EXERCISE AIM:
Below are several records. Retype exactly those lines running from the one with "[Европската комисија издаде" through the one with "отпад (81, 1830)", end lines included, and no others.
"""
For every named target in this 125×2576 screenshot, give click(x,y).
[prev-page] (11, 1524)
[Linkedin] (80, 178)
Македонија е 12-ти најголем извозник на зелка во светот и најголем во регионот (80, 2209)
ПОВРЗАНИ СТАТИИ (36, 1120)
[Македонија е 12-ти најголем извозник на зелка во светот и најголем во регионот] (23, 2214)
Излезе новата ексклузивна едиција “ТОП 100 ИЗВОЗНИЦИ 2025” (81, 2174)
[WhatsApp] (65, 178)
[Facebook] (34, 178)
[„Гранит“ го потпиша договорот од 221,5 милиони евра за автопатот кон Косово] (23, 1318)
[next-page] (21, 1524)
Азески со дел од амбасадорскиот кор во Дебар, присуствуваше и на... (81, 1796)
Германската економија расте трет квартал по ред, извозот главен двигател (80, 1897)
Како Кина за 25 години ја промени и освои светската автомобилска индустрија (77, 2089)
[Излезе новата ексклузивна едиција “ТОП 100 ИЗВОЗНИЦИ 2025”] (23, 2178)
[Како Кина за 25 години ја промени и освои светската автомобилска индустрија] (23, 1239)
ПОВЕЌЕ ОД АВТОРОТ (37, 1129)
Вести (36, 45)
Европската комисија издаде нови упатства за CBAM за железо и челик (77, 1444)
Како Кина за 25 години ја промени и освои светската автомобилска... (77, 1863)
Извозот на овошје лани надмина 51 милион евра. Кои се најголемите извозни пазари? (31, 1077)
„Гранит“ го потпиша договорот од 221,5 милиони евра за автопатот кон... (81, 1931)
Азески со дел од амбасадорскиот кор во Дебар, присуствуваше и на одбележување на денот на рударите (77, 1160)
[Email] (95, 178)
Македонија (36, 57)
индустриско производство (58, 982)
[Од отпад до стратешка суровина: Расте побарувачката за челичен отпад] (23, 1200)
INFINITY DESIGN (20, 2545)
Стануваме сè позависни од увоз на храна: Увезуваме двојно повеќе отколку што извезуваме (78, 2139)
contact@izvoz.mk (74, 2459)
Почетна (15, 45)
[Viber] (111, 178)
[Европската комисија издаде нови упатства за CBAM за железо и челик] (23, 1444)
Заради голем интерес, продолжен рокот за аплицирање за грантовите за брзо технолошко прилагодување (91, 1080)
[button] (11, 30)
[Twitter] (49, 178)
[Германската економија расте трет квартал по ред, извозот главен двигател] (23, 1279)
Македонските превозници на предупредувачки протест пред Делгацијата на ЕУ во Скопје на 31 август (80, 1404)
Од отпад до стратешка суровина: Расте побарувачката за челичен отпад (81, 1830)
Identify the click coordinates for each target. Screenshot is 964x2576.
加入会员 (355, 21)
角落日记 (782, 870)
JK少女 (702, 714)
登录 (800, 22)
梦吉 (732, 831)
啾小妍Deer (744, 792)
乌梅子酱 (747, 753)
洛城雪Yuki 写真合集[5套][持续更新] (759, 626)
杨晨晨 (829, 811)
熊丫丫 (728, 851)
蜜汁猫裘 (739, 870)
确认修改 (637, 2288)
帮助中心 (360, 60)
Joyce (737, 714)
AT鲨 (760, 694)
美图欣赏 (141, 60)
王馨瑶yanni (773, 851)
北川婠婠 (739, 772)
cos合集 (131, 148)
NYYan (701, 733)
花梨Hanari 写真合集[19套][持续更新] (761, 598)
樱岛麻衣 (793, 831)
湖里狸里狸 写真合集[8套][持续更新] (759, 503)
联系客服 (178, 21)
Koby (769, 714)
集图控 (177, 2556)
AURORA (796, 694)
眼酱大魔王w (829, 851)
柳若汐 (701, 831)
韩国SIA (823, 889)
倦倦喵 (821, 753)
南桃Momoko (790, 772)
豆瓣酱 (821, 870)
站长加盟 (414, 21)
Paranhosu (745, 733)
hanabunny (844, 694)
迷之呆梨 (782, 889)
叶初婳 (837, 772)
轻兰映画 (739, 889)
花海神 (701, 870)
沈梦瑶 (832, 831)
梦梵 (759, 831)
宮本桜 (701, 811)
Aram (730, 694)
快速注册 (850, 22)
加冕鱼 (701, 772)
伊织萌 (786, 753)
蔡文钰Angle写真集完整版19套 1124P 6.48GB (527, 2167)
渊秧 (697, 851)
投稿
"""
EXPECTED OUTPUT:
[Европската комисија издаде нови упатства за CBAM за железо и челик] (23, 1444)
Заради голем интерес, продолжен рокот за аплицирање за грантовите за брзо технолошко прилагодување (91, 1080)
[button] (11, 30)
[Twitter] (49, 178)
[Германската економија расте трет квартал по ред, извозот главен двигател] (23, 1279)
Македонските превозници на предупредувачки протест пред Делгацијата на ЕУ во Скопје на 31 август (80, 1404)
Од отпад до стратешка суровина: Расте побарувачката за челичен отпад (81, 1830)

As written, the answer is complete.